**GOAL OF THE EXERCISE**
Set out the material below as a Markdown table with the columns Row and Line. Put a running row number in Row and the line in Line, and leave out blank lines.
----
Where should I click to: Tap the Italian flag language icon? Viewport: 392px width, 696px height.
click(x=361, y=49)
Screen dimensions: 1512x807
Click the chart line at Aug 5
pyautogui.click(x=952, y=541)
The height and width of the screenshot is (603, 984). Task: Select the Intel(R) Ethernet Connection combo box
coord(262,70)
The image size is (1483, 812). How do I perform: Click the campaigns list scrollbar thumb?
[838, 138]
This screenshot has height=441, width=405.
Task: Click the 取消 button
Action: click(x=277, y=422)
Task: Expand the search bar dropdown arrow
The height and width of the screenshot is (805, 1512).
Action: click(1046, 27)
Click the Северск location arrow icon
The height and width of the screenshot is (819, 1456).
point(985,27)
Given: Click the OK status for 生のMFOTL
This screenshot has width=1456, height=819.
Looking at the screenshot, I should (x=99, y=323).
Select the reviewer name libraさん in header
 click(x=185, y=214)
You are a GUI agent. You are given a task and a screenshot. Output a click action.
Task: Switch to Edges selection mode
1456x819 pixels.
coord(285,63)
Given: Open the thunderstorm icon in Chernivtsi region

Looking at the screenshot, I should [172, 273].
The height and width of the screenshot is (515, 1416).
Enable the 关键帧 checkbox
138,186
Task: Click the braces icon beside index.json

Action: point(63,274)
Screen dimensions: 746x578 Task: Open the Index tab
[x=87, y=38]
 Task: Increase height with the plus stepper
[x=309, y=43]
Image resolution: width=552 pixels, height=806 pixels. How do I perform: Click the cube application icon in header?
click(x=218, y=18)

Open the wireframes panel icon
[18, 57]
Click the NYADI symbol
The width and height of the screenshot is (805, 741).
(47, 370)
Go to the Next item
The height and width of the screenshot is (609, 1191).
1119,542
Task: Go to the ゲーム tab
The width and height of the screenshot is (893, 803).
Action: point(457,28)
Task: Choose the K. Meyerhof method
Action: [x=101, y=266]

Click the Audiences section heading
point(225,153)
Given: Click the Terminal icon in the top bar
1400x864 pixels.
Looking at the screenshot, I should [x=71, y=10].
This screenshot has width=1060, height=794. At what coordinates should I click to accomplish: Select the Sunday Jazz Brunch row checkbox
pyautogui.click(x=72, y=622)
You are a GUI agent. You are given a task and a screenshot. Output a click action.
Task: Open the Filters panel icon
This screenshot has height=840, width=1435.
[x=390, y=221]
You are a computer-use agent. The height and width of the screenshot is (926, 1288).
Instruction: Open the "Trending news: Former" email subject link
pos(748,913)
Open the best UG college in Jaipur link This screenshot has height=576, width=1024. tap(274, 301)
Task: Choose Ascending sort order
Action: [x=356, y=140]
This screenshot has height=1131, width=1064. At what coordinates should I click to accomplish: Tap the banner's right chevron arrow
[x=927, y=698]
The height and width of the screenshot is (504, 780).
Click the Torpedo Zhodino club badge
----
**ANSWER FOR THE TASK**
| Row | Line |
|---|---|
| 1 | Where should I click to: Tap the Italian flag language icon? Viewport: 392px width, 696px height. |
| 2 | click(x=361, y=49) |
| 3 | Screen dimensions: 1512x807 |
| 4 | Click the chart line at Aug 5 |
| 5 | pyautogui.click(x=952, y=541) |
| 6 | The height and width of the screenshot is (603, 984). Task: Select the Intel(R) Ethernet Connection combo box |
| 7 | coord(262,70) |
| 8 | The image size is (1483, 812). How do I perform: Click the campaigns list scrollbar thumb? |
| 9 | [838, 138] |
| 10 | This screenshot has height=441, width=405. |
| 11 | Task: Click the 取消 button |
| 12 | Action: click(x=277, y=422) |
| 13 | Task: Expand the search bar dropdown arrow |
| 14 | The height and width of the screenshot is (805, 1512). |
| 15 | Action: click(1046, 27) |
| 16 | Click the Северск location arrow icon |
| 17 | The height and width of the screenshot is (819, 1456). |
| 18 | point(985,27) |
| 19 | Given: Click the OK status for 生のMFOTL |
| 20 | This screenshot has width=1456, height=819. |
| 21 | Looking at the screenshot, I should (x=99, y=323). |
| 22 | Select the reviewer name libraさん in header |
| 23 |  click(x=185, y=214) |
| 24 | You are a GUI agent. You are given a task and a screenshot. Output a click action. |
| 25 | Task: Switch to Edges selection mode |
| 26 | 1456x819 pixels. |
| 27 | coord(285,63) |
| 28 | Given: Open the thunderstorm icon in Chernivtsi region |
| 29 | Looking at the screenshot, I should [172, 273]. |
| 30 | The height and width of the screenshot is (515, 1416). |
| 31 | Enable the 关键帧 checkbox |
| 32 | 138,186 |
| 33 | Task: Click the braces icon beside index.json |
| 34 | Action: point(63,274) |
| 35 | Screen dimensions: 746x578 Task: Open the Index tab |
| 36 | [x=87, y=38] |
| 37 |  Task: Increase height with the plus stepper |
| 38 | [x=309, y=43] |
| 39 | Image resolution: width=552 pixels, height=806 pixels. How do I perform: Click the cube application icon in header? |
| 40 | click(x=218, y=18) |
| 41 | Open the wireframes panel icon |
| 42 | [18, 57] |
| 43 | Click the NYADI symbol |
| 44 | The width and height of the screenshot is (805, 741). |
| 45 | (47, 370) |
| 46 | Go to the Next item |
| 47 | The height and width of the screenshot is (609, 1191). |
| 48 | 1119,542 |
| 49 | Task: Go to the ゲーム tab |
| 50 | The width and height of the screenshot is (893, 803). |
| 51 | Action: point(457,28) |
| 52 | Task: Choose the K. Meyerhof method |
| 53 | Action: [x=101, y=266] |
| 54 | Click the Audiences section heading |
| 55 | point(225,153) |
| 56 | Given: Click the Terminal icon in the top bar |
| 57 | 1400x864 pixels. |
| 58 | Looking at the screenshot, I should [x=71, y=10]. |
| 59 | This screenshot has width=1060, height=794. At what coordinates should I click to accomplish: Select the Sunday Jazz Brunch row checkbox |
| 60 | pyautogui.click(x=72, y=622) |
| 61 | You are a GUI agent. You are given a task and a screenshot. Output a click action. |
| 62 | Task: Open the Filters panel icon |
| 63 | This screenshot has height=840, width=1435. |
| 64 | [x=390, y=221] |
| 65 | You are a computer-use agent. The height and width of the screenshot is (926, 1288). |
| 66 | Instruction: Open the "Trending news: Former" email subject link |
| 67 | pos(748,913) |
| 68 | Open the best UG college in Jaipur link This screenshot has height=576, width=1024. tap(274, 301) |
| 69 | Task: Choose Ascending sort order |
| 70 | Action: [x=356, y=140] |
| 71 | This screenshot has height=1131, width=1064. At what coordinates should I click to accomplish: Tap the banner's right chevron arrow |
| 72 | [x=927, y=698] |
| 73 | The height and width of the screenshot is (504, 780). |
| 74 | Click the Torpedo Zhodino club badge |